No hacía falta que lo hiciera. Sabía bien a qué se refería.
—A veces necesitamos rompernos para aprender a sanar —dije, y ella sonrió ampliamente.
—Sé que todo es una mierda ahora, pero tal vez era lo que tenía que pasar. Cosas como esta no les suceden a personas que no sean capaces de superarlo.
—En serio quiero mejorar —confesé de repente—. Úrsula, lo necesito. Pronto me iré de San Francisco para ir a la universidad, y tengo que ser capaz de lograrlo sin tener algún maldito incidente.
—Entonces hay que hacer algo que normalmente no haríamos.
—¿Cómo qué? —la miré confundida—. No me voy a suicidar.
—No... —respondió molesta—. Presta más atención. Intenta entender qué es lo que tu cabeza intenta decirte.
—Estoy enferma, Úrsula. Mi cabeza no está tratando de decirme algo, simplemente no funciona como debería.
—No es tu enemiga —sacudió suavemente mis hombros—. Por una vez en tu vida, deja de cuestionar todo y solo déjate llevar.
—Suenas como un instructor de yoga —dije entre risas.
Seguramente piensa que no la estoy tomado en serio, pero, de hecho, siempre lo hacía. Úrsula era la única persona que podía comprenderme por completo. Solo ella era capaz de ponerse en mis zapatos y reconocer exactamente a qué me refería.
—Solo... sigue tu instinto —insistió.
¿Será cierto?
No iba a encontrar paz evitando la vida, aunque en realidad ya lo había intentado todo: desde tratar de entender hasta forzarme a olvidar. Mi mente, poco a poco, va desgastando hasta la última fibra de cordura, alimentándose de todo lo bueno que alguna vez construí.
Estaba cansada. Quise imaginar que era mucho más de lo que mi cabeza me hacía creer. Anhelaba conseguir calma en medio del caos. Y me perdí. Perdí toda mi esencia, todo lo que era. Cada parte se desvanecía frente a mis ojos y no había nada que pudiera hacer para evitarlo.

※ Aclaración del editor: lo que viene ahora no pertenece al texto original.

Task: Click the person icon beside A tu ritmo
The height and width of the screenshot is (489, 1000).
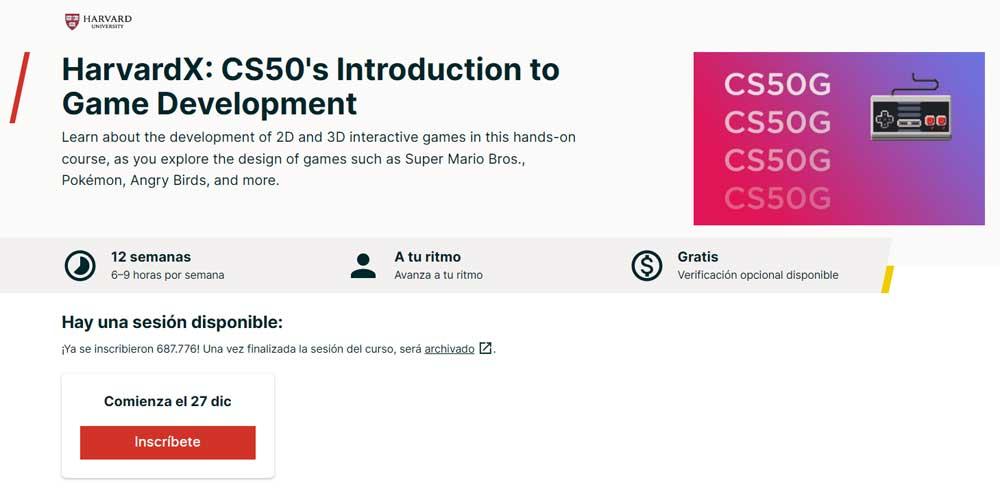Action: (363, 266)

Desde el diagnóstico, mi vida no volvió a ser la misma. Y si me detenía a pensar, nada había cambiado realmente. Tal vez no era el mismo escenario, pero sí la misma situación. Tenía nuevas armas, pero seguía luchando contra el mismo problema. Solo que antes apestaba a vómito y decepción.
¿Cómo sano una herida que se esfuerza en permanecer abierta?
Necesitaba desesperadamente idear una forma de recuperar lo que alguna vez fui, porque prefería mil veces recordarme que no reconocerme.
Tres meses atrás.
— Esquizofrenia, depresión, trastorno por estrés postraumático, ansiedad, trastorno de despersonalización y desrealización, entre otros posibles diagnósticos.
Titubeé por un instante. Tenía que ser un error. Era absurdo. Sabía que no estaba del todo cuerda y era consciente de que no era la persona más normal del mundo, pero tampoco imaginé que mi comportamiento fuera el resultado de una serie de enfermedades mentales de tal categoría.
—¿Estrés postraumático? —preguntó mi madre al borde de las lágrimas.
—Sí. Creemos que se debe a la presencia y/o participación de su hija en peleas, discusiones o momentos nada apropiados en su relación desde una temprana edad.
—No creo que eso me haya afectado realmente.
No había justificación, lo sé, pero no juzgaba a mis padres, ambos cometieron errores. Al tener padres jóvenes, corres el riesgo de tener que madurar al mismo tiempo que ellos.
—¿Cómo podemos ayudarla? —dijo mi padre.
—Comenzaremos con la medicación y voy a pedir verla más seguido para un seguimiento —respondió—. Tranquilos, ella estará bien.
La realidad me golpeó con tal fuerza que me quedé paralizada, incapaz de reaccionar. Todo lo que estaba sucediendo parecía una película distante, un sueño del que no podía despertar. ¿Cómo podía ser real?